JUDGMENT : Sureshwar Thakur, J. 1. The instant appeal stands directed against the impugned judgements of conviction concurrently pronounced by both the Courts below upon the appellant herein besides, is directed against the sentences pronounced upon him for his committing offences punishable under Sections 451, 323 and 506 IPC 2. The brief facts of the case are that on 7.6.2007 Smt. Dropti Devi reported the occurrence to the police stated that she belongs to village Khera and she is a house wife. On 7.6.2007 at about 8.30 a.m when she was bathing her children then accused Gian S/o Sant Ram trespassed in her courtyard caught her from hairs and she was laid down. Thereafter, he sits on her breast and started beating her with fist blows and kicks. He has also threatened her that he will not leave her and after hearing the cries Jagat Ram came to rescue her and who rescued her from the clutches of the accused person. F.I.R Ext. PW-1/A was registered against the accused person. During the course of investigation I.O. prepared spot map and MLC of the injured was obtained and after completing all codal formalities and on conclusion of the investigation into the offences, allegedly committed by the accused challan was prepared and filed in the Court. 3. A charge stood put to the convict/appellant herein, by the learned trial Court, for his committing offences punishable under Sections 451, 323 and 506 IPC to which he pleaded not guilty and claimed trial. 4. In order to prove its case, the prosecution examined 6 witnesses. On closure of prosecution evidence, the statement of the accused under Section 313 of the Code of Criminal Procedure, was recorded in which he pleaded innocence and claimed false implication. However, he did not choose to lead any evidence in defence. 5. The accused person stands aggrieved by the findings of conviction concurrently recorded upon him by both the courts below, for his committing offences punishable under Sections 451, 323 and 506 IPC hence he thereafter prefers the instant appeal. The learned counsel appearing for the accused has concerted to vigorously contend qua the findings of conviction recorded by the learned Courts below standing not based on a proper appreciation of evidence on record, rather, theirs standing sequelled by gross mis-appreciation of material on record.
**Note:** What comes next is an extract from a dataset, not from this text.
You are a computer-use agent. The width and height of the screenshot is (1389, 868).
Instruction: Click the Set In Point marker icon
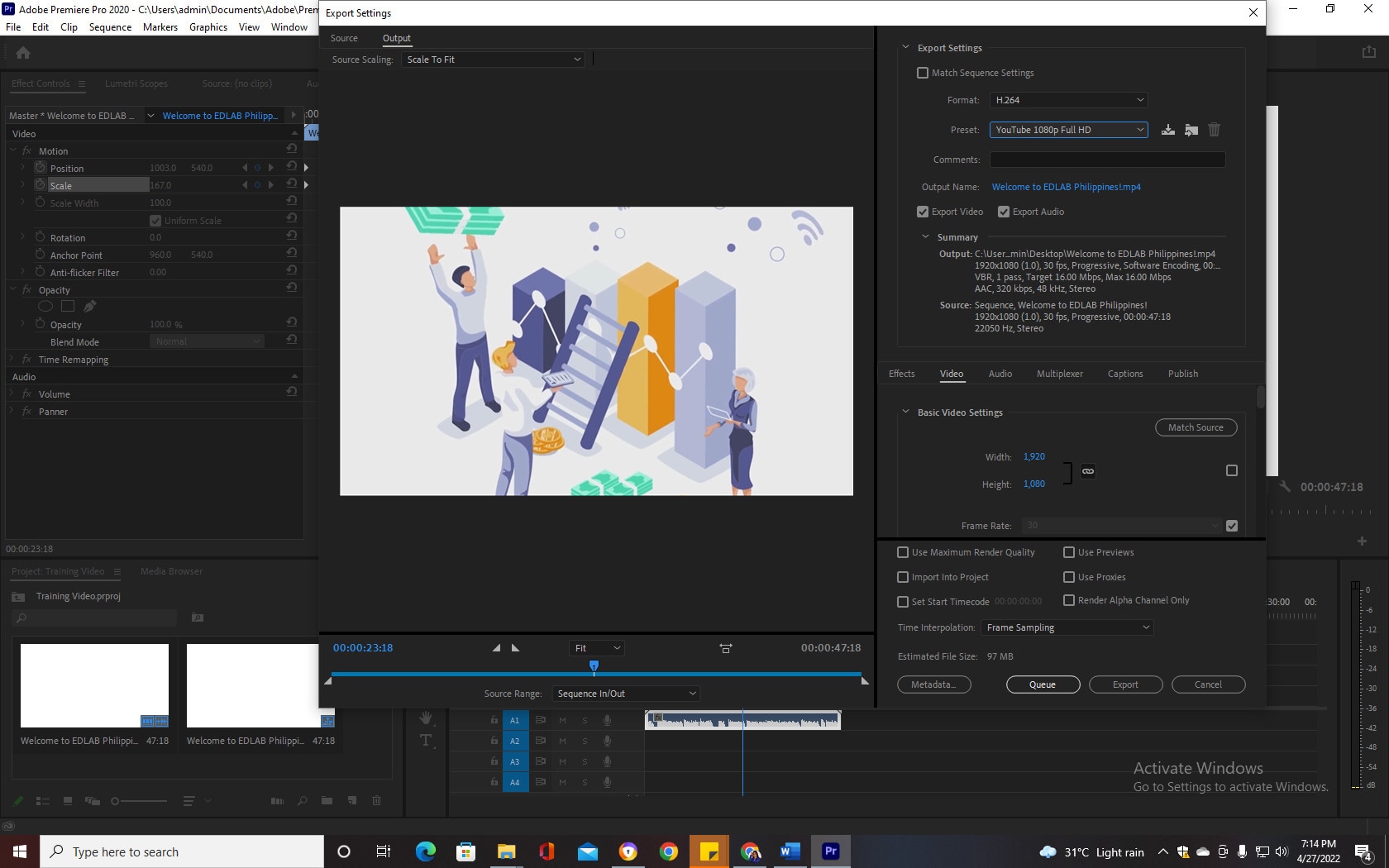[496, 648]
The learned counsel appearing for the accused has concerted to vigorously contend qua the findings of conviction recorded by the learned Courts below standing not based on a proper appreciation of evidence on record, rather, theirs standing sequelled by gross mis-appreciation of material on record. Hence, she contends qua the findings of conviction warranting reversal by this Court, in the exercise of its appellate jurisdiction and theirs being replaced by findings of acquittal. 6. On the other hand, the learned Additional Advocate General appearing for the State has with considerable force and vigour, contended qua the findings of conviction recorded by the Courts below standing based on a mature and balanced appreciation of evidence on record and theirs not necessitating any interference rather meriting vindication. 7. This Court with the able assistance of the learned counsel on either side, has, with studied care and incision, evaluated the entire evidence on record. 8. The prosecution was under a solemn duty to beyond reasonable doubt also to the hilt prove the version qua the occurrence embodied in the F.I.R borne in Ext.PW-1/A, wherein the complainant/victim has made a firm disclosure that on 7.6.2007 at about 8.30 a.m, when she was bathing her children in the Angan of her house, then at the aforesaid place the accused making his appearance and his proceeding to clutch her hair. Also she has disclosed therein that he threw her on the floor of Varandah, whereafter he proceeded to position himself on her chest. She has also disclosed therein that he thereafter proceeded to belabour her with kicks and fist blows. The aforesaid penal misdemeanor of the accused, sequelled hers raising out bursts and outcries, whereupon the presence of one Joghal Ram at the site of occurrence was aroused. She has also echoed therein that in sequel to the aforesaid assault perpetrated on her person by the accused, she sustained injuries on her head, on her arm as well as certain internal injuries stood sustained on her body. The mere fact of the aforesaid communications with respect to the occurrence being embodied in the F.I.R would not per se constrain any conclusion, that hence the prosecution succeeding in proving to the hilt the charge to which the accused stood tried, contrarily, it was incumbent upon the prosecutrix to depose in, closest tandem therewith.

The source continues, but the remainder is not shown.